At first glance the fields of religion and ecology may seem and unlikely pairing, but a deeper consideration reveals the two have a great deal to contribute to one another and are indeed inextricably linked. Religions recognize the unity and interdependence of humans with nature. Ecological sciences affirm this deep interconnection with the natural world. This partnership can inspire work for the wellbeing of the Earth community

There is a need for broader literacy and deeper knowledge of the world’s religions and their ecological contributions. This specialization, “Religions and Ecology: Restoring the Earth Community”, contributes such a perspective. Each course celebrates the vitality of religiously-informed action for the Earth and recognizes the longstanding contributions of Indigenous peoples in offering visions and practices for ecological flourishing.
This is course 2 of 5 in the “Religions and Ecology: Restoring the Earth Community” specialization that focuses on the ecological dimensions of religious traditions throughout the world.
The course is designed as a gateway to the significant contributions of Indigenous peoples of Africa, Asia, the Americas, and Pacific Regions for environmental understanding. The diversity of Indigenous communities around the planet makes selective coverage necessary, but shared patterns of resilience manifest themselves worldwide. So much has emerged in the last several decades in understanding traditional environmental knowledge, as you will see.
This course is for lifelong learners curious to know more about world religions and ecology, environmental professionals eager to deepen the discourse of environmental protection and conservation, those working with non-profit organizations and NGOs on issues of ecological justice, and religion leaders and laity who wish to know how they can contribute to interreligious dialogue on environmental projects.

What you will learn

MODULE 1: Course Introduction
MODULE 2: Introduction to the Study of Indigenous Religions and Ecology

We explore terms and themes in the study of Indigenous religions and ecology. Terms such as Indigeneity, sovereignty, lifeway, cosmovision and cosmopolitics are examined. Underlying themes such as responsibilities, rights and reciprocities with the Earth are highlighted by Native spokespersons. There is an inherent call for interweaving environmental and social justice often referred to as integral ecology.
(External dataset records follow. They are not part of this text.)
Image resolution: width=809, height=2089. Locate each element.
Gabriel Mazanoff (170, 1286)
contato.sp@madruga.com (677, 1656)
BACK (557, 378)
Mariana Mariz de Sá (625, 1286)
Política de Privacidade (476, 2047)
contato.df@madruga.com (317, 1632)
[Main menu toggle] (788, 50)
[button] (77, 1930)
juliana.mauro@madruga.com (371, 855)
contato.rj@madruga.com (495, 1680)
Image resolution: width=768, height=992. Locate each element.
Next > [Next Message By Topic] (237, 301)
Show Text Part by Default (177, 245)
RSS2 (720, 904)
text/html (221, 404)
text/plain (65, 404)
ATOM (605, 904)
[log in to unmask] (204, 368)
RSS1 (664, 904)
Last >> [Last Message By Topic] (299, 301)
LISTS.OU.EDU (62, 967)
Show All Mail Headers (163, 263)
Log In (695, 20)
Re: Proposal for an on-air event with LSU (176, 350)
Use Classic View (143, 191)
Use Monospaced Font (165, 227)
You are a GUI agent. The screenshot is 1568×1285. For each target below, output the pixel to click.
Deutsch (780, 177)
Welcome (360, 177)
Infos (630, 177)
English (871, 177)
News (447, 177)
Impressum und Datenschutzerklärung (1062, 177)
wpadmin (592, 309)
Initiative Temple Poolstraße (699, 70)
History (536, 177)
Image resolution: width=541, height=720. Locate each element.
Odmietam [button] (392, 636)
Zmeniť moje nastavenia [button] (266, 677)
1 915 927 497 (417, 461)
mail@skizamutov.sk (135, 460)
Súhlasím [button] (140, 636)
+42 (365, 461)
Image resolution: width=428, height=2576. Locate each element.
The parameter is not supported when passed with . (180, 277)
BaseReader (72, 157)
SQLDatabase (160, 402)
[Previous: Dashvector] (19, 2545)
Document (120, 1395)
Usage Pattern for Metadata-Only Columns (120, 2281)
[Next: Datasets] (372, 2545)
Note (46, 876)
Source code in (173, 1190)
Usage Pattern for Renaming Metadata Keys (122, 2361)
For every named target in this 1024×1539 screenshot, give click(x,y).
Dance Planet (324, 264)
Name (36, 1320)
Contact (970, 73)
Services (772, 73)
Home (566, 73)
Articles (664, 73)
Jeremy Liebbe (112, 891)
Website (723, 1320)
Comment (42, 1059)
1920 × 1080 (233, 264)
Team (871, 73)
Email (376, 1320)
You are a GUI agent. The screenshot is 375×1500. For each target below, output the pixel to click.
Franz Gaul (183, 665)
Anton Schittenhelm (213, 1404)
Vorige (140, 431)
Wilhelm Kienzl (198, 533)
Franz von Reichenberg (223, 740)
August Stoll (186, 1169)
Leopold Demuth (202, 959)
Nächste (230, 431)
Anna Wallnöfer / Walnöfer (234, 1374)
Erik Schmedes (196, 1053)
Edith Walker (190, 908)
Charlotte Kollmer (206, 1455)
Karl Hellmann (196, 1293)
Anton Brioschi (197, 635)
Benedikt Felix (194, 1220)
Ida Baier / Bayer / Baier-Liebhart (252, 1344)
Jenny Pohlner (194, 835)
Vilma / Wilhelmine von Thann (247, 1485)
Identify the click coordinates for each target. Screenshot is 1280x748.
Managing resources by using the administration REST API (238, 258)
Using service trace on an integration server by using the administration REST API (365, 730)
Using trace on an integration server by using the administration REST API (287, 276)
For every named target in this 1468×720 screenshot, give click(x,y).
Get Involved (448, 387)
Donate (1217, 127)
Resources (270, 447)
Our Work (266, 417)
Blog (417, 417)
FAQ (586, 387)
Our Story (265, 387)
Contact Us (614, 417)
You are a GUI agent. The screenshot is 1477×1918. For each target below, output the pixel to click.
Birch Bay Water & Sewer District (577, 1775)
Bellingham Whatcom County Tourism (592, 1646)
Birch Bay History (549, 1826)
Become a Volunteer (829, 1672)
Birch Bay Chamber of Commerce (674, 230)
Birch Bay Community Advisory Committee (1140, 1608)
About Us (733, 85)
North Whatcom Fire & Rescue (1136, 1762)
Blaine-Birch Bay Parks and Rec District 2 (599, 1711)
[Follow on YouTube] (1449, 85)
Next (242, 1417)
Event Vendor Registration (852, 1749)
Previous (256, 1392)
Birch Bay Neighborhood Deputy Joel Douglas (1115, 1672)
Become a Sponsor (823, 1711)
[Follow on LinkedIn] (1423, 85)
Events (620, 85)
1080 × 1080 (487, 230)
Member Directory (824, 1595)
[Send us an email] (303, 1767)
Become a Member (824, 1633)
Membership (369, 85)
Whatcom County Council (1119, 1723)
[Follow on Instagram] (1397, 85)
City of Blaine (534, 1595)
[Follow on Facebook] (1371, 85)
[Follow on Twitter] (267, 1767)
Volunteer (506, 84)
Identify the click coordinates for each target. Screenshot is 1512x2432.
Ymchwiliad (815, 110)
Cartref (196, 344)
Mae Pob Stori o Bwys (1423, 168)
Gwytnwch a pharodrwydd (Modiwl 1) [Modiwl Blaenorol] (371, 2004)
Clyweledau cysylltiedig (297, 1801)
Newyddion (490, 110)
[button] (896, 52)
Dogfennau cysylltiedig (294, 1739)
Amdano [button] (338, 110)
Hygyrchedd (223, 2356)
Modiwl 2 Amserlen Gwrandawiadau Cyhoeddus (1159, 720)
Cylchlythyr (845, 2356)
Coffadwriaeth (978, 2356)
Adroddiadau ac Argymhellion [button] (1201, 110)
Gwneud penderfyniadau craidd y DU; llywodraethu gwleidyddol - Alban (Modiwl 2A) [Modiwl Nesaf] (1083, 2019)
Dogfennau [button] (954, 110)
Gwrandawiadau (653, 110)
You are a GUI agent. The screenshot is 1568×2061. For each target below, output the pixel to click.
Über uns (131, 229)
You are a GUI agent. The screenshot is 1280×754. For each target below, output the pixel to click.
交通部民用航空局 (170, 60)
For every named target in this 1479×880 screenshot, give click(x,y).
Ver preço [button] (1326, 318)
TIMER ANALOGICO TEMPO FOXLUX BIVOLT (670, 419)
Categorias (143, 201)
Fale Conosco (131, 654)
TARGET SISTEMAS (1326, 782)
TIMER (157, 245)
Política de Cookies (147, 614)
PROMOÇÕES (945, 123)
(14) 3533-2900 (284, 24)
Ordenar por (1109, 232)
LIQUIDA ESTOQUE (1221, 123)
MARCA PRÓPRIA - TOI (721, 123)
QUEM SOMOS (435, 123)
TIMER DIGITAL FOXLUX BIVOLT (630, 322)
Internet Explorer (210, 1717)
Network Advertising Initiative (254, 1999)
MODULE 3: From Decolonization to Restoration in Indigenous Communities

Settlers and nation-states have used stereotypes to demean, subjugate, and exploit Indigenous peoples, communities, and lands. “Decolonization” is the recognition of this historical distortion and the racism that continues into the present. In light of this reality, “Indigeneity” may be seen as a call to self-discovery necessary for restoring Indigenous voices and sovereignty in decision-making.

MODULE 4: Native North Americans

Native worldviews and cultural values were undermined by dominant societies. Yet these losses did not fully erase the resilience that has led to recovery of lifeways and traditional knowledge, as described by a Hopi elder. Native peoples in North America have restored relationships with land and seeds, lakes and rivers, animals and biodiversity. This is expressed in ritual revivals among the Crow and Salish peoples as well as ecosystem restoration by Pacific Northwest peoples. We see resilience among Arctic Inuit peoples struggling with climate emergencies, and Gwich’in peoples resisting oil development in caribou calving grounds.